今夜中に、ここを抜け出す事に決まったから。」
小声でフィルは二人に耳打ちし、少し離れた場所に居るセフをちらりと覗い見た。
・・・どうやら、セフの提案であるらしい。
「なぁる・・、」
ルシーダもナッツも、それで合点がいった。
あのセフが、ここまで猫被りでいるのもおかしい、と思っていたのだ。
事件は片付いた。
とうの昔に、必要だった薬草も手に入っている。
・・・あとは、どうやって脱出するか、という段階。
残念ながら、あそこで優雅にダンスなど踊っている、アルザスの第二皇子には、この国で優雅に余生を送る気持ちなど、これっぽっちもないのだと、仲間たちは知らされた。

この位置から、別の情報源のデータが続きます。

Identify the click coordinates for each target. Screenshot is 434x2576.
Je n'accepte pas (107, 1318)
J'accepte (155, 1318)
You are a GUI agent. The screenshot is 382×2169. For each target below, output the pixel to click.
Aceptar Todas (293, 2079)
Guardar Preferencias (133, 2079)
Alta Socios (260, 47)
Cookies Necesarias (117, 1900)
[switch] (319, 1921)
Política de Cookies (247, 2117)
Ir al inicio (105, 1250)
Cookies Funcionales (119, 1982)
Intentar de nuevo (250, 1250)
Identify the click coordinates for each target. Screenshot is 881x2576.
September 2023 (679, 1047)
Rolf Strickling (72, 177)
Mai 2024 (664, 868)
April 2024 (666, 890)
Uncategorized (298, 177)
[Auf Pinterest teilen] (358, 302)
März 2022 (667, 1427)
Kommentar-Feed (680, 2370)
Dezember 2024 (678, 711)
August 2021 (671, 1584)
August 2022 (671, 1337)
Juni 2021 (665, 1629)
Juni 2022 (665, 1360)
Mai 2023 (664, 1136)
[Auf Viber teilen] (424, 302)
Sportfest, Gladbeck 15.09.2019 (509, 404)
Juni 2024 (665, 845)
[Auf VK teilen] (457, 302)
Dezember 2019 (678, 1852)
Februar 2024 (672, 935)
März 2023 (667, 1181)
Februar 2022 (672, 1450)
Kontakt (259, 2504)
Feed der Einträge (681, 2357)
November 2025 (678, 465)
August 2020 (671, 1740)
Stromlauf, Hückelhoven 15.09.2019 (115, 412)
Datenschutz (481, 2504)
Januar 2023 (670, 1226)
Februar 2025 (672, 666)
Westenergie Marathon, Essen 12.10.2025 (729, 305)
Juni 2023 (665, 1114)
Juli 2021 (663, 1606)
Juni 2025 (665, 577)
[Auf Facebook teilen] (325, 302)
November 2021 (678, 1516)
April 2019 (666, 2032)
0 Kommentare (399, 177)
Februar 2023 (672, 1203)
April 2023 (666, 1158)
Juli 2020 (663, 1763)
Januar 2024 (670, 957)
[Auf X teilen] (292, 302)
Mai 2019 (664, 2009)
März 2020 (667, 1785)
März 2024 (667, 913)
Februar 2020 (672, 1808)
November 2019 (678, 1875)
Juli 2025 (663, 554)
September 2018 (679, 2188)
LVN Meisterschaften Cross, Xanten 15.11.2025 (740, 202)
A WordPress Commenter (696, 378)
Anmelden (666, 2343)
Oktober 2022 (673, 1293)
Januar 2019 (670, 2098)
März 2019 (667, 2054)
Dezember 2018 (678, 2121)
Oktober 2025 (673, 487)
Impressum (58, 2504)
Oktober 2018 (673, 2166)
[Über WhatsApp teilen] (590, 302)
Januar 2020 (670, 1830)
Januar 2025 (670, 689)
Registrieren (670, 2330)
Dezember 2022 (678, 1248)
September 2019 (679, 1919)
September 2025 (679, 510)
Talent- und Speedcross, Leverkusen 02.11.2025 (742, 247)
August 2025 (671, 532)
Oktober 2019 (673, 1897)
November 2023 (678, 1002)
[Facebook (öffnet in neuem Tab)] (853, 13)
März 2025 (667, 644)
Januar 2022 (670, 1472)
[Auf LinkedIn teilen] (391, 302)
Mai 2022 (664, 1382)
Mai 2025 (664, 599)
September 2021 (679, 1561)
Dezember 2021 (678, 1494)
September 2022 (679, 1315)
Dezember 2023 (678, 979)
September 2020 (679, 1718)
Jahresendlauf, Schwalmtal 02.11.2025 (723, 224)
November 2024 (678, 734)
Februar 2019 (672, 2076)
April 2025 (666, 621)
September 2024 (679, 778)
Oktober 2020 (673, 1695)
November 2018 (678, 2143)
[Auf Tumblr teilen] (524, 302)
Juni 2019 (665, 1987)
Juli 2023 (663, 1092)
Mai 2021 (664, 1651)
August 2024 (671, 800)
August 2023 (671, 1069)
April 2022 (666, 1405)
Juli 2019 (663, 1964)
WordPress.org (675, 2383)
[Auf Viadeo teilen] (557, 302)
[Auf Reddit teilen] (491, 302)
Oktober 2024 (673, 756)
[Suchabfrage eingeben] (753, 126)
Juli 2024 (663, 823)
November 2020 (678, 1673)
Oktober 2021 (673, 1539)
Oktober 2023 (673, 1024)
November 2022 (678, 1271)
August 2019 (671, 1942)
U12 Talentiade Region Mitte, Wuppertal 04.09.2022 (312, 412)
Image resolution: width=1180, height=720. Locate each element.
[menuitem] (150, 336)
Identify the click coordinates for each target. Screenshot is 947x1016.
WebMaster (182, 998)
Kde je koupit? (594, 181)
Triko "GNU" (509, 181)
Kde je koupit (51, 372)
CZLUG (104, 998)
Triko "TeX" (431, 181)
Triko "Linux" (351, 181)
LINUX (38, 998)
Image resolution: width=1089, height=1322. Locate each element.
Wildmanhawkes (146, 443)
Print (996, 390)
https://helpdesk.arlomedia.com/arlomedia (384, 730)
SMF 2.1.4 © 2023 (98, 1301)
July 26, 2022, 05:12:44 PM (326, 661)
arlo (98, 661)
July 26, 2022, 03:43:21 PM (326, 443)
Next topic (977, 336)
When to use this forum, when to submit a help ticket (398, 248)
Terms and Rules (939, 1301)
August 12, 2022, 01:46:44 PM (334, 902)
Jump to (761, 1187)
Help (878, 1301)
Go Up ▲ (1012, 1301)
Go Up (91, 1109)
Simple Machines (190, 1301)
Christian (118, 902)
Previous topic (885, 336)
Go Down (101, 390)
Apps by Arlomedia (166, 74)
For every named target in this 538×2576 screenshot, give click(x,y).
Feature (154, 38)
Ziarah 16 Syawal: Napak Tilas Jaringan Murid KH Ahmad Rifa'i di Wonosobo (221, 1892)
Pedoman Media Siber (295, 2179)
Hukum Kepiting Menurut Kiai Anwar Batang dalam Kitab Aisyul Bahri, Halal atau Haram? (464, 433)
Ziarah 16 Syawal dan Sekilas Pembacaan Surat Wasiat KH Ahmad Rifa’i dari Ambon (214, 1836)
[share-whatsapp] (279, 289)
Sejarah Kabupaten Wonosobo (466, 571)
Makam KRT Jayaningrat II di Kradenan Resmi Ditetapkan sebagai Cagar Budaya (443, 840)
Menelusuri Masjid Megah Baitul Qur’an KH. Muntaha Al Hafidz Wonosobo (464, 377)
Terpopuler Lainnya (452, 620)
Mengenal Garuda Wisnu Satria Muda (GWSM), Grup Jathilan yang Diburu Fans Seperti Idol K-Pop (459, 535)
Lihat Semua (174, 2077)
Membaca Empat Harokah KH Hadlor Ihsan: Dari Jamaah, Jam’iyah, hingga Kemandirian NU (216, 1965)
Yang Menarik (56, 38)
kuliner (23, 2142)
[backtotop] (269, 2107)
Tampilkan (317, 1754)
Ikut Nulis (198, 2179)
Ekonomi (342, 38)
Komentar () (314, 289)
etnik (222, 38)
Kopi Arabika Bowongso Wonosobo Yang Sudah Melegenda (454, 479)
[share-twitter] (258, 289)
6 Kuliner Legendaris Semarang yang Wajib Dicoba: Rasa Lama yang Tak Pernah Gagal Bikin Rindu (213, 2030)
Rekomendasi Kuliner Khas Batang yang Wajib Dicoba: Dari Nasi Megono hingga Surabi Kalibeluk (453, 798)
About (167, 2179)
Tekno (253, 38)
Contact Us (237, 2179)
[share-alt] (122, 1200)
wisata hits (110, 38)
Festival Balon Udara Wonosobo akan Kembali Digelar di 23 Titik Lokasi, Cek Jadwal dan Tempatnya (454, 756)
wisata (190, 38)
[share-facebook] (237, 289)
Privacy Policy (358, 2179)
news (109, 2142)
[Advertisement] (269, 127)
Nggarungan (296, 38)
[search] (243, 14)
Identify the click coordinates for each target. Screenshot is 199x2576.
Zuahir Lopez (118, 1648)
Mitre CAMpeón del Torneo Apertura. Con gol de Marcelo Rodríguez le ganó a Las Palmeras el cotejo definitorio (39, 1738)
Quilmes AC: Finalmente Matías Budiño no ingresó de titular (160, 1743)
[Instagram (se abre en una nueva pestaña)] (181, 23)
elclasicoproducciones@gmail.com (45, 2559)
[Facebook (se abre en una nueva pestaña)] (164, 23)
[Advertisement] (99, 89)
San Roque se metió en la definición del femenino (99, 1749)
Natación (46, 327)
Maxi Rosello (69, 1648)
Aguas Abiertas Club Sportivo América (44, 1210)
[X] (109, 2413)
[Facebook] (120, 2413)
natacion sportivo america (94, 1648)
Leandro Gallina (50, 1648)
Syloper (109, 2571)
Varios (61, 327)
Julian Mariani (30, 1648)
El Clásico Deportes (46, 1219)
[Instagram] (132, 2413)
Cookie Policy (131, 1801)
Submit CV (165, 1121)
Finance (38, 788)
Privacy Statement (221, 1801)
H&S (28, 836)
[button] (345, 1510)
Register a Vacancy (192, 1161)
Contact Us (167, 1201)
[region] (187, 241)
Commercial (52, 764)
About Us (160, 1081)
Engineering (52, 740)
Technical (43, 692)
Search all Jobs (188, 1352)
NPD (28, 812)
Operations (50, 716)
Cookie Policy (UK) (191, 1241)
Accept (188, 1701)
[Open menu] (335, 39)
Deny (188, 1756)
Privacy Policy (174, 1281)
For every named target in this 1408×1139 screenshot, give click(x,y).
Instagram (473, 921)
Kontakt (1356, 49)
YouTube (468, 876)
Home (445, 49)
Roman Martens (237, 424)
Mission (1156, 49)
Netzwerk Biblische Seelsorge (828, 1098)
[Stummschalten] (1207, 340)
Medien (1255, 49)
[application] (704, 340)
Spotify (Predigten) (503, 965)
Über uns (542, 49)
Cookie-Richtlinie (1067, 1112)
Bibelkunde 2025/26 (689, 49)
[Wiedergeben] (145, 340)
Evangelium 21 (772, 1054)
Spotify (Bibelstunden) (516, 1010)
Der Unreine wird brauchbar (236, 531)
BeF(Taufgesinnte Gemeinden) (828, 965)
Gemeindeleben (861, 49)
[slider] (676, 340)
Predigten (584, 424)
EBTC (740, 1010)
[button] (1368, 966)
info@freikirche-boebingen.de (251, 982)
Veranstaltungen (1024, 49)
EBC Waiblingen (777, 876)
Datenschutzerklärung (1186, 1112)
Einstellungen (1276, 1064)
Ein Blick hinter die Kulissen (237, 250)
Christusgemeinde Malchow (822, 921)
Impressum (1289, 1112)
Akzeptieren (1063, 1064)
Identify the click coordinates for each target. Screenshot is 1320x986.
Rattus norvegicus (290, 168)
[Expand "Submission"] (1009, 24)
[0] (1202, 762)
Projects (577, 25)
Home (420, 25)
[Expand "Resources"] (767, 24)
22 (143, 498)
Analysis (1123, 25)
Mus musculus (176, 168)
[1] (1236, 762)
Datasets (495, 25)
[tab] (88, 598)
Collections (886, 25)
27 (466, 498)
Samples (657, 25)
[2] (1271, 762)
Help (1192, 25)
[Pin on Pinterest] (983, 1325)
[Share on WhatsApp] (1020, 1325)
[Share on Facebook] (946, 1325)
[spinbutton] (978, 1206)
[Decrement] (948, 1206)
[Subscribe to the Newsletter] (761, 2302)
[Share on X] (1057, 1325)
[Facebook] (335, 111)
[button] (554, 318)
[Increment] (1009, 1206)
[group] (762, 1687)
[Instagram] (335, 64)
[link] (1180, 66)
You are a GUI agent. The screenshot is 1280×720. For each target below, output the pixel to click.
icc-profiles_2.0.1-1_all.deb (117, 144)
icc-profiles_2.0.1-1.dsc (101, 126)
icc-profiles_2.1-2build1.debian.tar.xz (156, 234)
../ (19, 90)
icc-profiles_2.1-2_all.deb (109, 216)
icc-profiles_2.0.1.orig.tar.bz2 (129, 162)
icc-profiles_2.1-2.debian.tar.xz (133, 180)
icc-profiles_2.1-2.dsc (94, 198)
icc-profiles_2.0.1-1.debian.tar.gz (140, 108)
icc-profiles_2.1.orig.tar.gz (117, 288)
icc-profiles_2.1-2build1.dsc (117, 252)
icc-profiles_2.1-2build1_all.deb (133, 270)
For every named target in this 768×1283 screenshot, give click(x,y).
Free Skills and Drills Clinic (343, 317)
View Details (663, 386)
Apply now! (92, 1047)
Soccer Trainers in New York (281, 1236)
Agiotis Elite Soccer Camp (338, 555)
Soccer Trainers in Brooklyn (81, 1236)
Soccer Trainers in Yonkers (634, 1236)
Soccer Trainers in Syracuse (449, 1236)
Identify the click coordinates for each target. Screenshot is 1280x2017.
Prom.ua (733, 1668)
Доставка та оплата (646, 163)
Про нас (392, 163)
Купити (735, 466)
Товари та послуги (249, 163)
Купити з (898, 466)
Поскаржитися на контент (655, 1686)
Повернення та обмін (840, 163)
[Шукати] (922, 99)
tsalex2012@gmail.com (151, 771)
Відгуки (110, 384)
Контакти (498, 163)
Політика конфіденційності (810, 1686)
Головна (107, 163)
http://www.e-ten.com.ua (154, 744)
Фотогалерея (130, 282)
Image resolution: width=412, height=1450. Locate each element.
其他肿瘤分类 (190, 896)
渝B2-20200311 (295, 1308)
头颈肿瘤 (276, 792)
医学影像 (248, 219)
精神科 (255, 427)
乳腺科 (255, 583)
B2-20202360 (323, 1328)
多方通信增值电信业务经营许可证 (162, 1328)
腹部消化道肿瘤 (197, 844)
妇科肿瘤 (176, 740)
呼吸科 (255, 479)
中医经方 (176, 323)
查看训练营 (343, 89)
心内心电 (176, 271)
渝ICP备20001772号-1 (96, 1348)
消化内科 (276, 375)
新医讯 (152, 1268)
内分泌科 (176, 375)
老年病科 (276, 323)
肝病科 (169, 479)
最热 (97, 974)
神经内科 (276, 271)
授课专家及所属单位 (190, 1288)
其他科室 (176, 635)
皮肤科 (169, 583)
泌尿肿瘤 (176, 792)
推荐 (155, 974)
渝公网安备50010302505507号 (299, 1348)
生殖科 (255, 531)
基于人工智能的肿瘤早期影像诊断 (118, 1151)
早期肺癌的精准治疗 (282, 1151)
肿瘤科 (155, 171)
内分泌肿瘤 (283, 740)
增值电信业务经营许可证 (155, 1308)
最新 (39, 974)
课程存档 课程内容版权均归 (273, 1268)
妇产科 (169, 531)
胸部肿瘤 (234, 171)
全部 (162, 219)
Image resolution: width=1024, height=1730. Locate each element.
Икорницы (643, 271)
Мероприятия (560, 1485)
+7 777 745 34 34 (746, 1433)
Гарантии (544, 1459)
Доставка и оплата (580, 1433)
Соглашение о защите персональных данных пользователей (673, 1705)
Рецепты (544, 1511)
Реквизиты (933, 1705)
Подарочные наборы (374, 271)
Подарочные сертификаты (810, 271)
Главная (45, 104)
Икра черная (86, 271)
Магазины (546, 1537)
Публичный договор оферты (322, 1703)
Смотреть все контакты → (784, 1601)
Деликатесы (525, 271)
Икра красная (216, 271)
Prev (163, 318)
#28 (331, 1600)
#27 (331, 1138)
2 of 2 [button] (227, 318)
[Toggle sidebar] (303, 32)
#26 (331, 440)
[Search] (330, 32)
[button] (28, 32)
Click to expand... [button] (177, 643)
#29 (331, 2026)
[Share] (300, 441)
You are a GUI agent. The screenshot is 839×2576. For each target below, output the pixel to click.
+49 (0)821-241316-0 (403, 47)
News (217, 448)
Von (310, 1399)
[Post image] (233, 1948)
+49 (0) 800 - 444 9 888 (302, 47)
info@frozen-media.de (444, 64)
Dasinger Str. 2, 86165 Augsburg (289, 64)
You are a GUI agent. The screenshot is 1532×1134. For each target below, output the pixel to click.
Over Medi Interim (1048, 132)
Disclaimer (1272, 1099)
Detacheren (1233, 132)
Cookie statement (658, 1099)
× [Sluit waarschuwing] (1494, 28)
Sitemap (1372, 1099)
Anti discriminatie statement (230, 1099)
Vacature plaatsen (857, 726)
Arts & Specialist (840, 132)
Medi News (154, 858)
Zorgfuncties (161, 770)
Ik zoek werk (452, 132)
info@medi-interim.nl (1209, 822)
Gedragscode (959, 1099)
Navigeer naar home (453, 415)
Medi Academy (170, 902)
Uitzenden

おかしくて堪らないルシーダが、また、いつぞやの時のように、笑いを噛み殺していた。
巨大な猫を頭上に載せて、皇子様は次なるお相手の腕を取る。
ふと気付いた。
「・・・いつぞやは、助けて頂き、ありがとうございました・・・、」
はにかんだ笑顔を向ける姫君には見覚えがある。魔物の森に敢然と挑んだ勇敢な姫君だ。
勇敢な上に慎ましやかな姫君は、なお控え目な口調で続ける。
「名乗る間もないままで・・御無礼をお許し頂けますか・・?」
「いや、・・・こちらこそ。」
恋の熱に潤んだ姫君の瞳が、少しばかりの罪悪感を呼び起こす。
明日には居なくなる男に熱を上げているこの姫君に、なんと答えるべきなのか。
「わたくしの名を、お聞き届けくださいます・・?」
「・・・・・・・・ええ、」
少しばかり、引き攣った笑みを浮かべてしまい、内心の汗を拭う。
華麗な衣装に身を包み、それぞれの思惑の中、夜会は華やかに幕を閉じた。
そして、計画通りにその夜更け。
一行はアルザスの国境を密かに越えて、姿を消した・・・。
皇子の寝所には、当て身を食わされたどこかの子女が置き去りだ。
アルザスはまた暫く騒ぎになった。それから数ヶ月。
風の便りにアルザス王が新しい妃を迎えた事を、弟の皇子は遠い異国で聞き及ぶ。